If you've ever wondered what the "CONGRESS CREATED DUST BOWL" signs along the dry, dusty section of I-5 mean, look no further than page 27 of this week's Economist, which explains
California's water problems. In 2007 a federal judge ordered the state to reduce pumping from the Sacramento Delta because the delta smelt, a three-inch long fish, were getting sucked into the pumps and killed, and the delta smelt is a protected fish. Anyway, as the Sacramento Delta is the primary water source for farmland in the Central Valley, many farmers have let some fields lay fallow for lack of water, resulting in high unemployment, livelihoods hurt etc.
Now normally I don't pity farmers much because of the generous subsidies they get from Congress every year but the question is interesting. There's an old joke where a man asks a woman if she would sleep with him for 5 million dollars and she says Of course. Then he asks her if she'd sleep with him for 5 dollars, and she says "What type of woman do you think I am?" He replies, "We've established that, now we're haggling over price." The man was probably an economist. The point of the joke is everything has a price; if something, like preservation of delta smelt, had infinite value, it would be worth spending all of our money trying to achieve it and the economy would head down the drain.
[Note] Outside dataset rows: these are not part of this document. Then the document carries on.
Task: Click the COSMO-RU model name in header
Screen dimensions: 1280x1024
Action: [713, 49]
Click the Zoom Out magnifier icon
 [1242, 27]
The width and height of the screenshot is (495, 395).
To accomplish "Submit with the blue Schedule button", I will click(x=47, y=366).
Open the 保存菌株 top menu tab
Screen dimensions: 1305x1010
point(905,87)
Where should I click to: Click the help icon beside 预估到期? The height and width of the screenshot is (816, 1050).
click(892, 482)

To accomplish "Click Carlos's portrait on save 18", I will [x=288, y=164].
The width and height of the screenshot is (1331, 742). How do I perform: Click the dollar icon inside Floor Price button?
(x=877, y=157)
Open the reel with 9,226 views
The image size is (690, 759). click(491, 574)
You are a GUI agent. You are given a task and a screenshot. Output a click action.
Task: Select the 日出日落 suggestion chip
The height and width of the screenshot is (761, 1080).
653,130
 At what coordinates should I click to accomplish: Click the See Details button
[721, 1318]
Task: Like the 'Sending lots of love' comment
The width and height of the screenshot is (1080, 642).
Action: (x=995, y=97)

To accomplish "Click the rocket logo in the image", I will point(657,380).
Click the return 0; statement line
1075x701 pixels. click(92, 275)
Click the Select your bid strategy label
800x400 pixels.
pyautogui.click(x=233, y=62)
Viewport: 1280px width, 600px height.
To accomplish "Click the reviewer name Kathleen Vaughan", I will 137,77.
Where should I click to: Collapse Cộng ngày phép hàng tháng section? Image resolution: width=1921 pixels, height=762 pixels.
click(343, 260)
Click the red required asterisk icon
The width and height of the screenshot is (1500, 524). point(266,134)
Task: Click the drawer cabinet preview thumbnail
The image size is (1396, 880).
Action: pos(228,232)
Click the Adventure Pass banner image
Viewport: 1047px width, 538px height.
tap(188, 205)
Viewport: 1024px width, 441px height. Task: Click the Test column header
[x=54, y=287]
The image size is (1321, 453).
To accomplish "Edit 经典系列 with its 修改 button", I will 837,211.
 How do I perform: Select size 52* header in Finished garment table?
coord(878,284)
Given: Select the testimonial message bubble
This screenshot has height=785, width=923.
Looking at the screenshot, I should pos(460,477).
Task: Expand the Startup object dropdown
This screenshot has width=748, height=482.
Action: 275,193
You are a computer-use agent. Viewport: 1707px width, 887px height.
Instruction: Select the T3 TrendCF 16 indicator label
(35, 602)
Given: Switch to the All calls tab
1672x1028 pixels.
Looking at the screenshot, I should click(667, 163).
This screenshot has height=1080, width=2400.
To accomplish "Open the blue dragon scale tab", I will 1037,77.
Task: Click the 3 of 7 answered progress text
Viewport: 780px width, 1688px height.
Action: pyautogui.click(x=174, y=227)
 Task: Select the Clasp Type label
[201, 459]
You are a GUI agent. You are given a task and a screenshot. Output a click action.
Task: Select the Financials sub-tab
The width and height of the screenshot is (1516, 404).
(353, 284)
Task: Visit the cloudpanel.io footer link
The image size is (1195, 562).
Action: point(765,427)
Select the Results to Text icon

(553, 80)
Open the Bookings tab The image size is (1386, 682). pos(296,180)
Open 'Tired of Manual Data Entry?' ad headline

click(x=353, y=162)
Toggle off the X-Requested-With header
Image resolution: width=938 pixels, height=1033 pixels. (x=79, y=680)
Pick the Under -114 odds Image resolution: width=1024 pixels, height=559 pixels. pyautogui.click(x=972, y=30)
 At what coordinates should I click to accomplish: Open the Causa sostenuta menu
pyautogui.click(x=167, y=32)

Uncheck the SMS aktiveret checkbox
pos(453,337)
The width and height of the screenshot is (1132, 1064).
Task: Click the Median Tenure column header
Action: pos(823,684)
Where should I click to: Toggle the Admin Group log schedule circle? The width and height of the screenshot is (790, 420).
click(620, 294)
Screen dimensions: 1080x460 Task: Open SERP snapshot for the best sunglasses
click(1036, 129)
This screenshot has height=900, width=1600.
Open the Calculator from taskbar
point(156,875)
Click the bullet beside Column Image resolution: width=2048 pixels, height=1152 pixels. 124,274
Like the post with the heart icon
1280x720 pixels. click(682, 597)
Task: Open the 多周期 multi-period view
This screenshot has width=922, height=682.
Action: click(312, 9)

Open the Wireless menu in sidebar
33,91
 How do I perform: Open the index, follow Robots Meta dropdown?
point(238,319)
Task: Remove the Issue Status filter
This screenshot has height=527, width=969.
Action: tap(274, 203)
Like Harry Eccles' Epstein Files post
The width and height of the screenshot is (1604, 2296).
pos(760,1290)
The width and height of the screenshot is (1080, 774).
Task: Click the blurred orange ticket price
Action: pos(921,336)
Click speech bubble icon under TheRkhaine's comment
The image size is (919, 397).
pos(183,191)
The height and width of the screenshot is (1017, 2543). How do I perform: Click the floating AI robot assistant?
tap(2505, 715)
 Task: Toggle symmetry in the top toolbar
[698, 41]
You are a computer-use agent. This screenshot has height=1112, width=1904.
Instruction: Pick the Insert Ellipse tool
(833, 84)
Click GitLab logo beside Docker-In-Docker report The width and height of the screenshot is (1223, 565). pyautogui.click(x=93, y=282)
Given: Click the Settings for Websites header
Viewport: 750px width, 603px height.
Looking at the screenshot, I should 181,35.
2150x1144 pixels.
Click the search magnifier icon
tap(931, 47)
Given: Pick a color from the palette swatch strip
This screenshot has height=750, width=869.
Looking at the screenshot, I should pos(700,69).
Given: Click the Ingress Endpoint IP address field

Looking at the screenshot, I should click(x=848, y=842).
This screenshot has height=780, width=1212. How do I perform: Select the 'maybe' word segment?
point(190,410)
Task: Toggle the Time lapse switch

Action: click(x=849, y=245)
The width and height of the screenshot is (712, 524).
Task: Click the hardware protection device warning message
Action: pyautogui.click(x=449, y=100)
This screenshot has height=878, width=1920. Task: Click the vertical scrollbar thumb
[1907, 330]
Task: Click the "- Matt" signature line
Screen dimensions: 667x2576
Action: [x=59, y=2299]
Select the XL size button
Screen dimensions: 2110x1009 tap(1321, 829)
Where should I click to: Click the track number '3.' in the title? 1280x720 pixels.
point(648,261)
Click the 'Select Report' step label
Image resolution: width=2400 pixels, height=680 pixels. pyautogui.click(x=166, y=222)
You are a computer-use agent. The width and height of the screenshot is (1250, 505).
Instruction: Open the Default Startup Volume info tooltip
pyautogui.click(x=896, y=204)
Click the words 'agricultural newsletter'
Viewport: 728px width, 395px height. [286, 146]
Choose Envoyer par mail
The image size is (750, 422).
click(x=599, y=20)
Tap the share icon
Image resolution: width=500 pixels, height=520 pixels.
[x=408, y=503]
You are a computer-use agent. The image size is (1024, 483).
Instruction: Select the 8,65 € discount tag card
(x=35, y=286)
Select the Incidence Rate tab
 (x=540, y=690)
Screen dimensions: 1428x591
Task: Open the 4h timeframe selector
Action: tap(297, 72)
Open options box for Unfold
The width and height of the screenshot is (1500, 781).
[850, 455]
Let's go ahead and establish upper and lower bounds on the price. While some in PETA may disagree I think that if it would cost our entire National GDP for one year to save the smelt, we should probably let them go. And most everyone would agree that if we could save them for free (and
actually for free, not in a way that hurts other animals), we should go ahead and do that. So the true value of preserving the delta smelt is between zero and $3 trillion, an encouraging start.
Can we estimate how much the fish would pay to avoid a horrible pumping death? No. For humans, we generally do this by seeing how much people are willing to pay for life insurance, preventative surgery, and then figuring out their implied valuation. If I'm willing to pay $10,000 dollars to reduce my chance of death by 1 percent, then I value my life at $1 million. This is impossible to do with fish. Does it necessarily follow that the price of a fish's suffering should be zero? No, although judging by the rate at which we slaughter chicken and cows, it's going to be pretty low.
All of the ways to measure the price depend on how the thing would impact humans. There's no real other way to look at the problem, at least until fish develop their own market economy. We could look at each of the following:
- The chance the extinction of delta smelt would ruin the ecosystem and the economic consequences of the ruin of the ecosystem, in terms of local fishing economy, adverse weather, flooding etc, all of which we can estimate.
- The amount of money environmentalists are willing to spend to save the delta smelt. Judging the amount of money environmentalists spend trying to save various animals may be a way of figuring out an animal value system. Is a panda worth more than an elephant? Inquiring minds want to know.
- The chance that we can later reintroduce the delta smelt, through genetics or cryonics or something, if they do go extinct. If this chance is high the value on their current preservation should be low.
- The amount of pain and sadness everyone in the world would feel if the fish were to go extinct. In a sense I think this is what environmentalists work so hard to prevent; their own future sadness.
- The economic consequences of unemployment and drought in the Central Valley if we don't keep the water flowing.
All of these will be messy, but unlike the problem of figuring out how much the fish hates pain, at least we'd be able to try; there's no doubt the question's complicated but we should probably be able to get within a factor of ten of the correct value.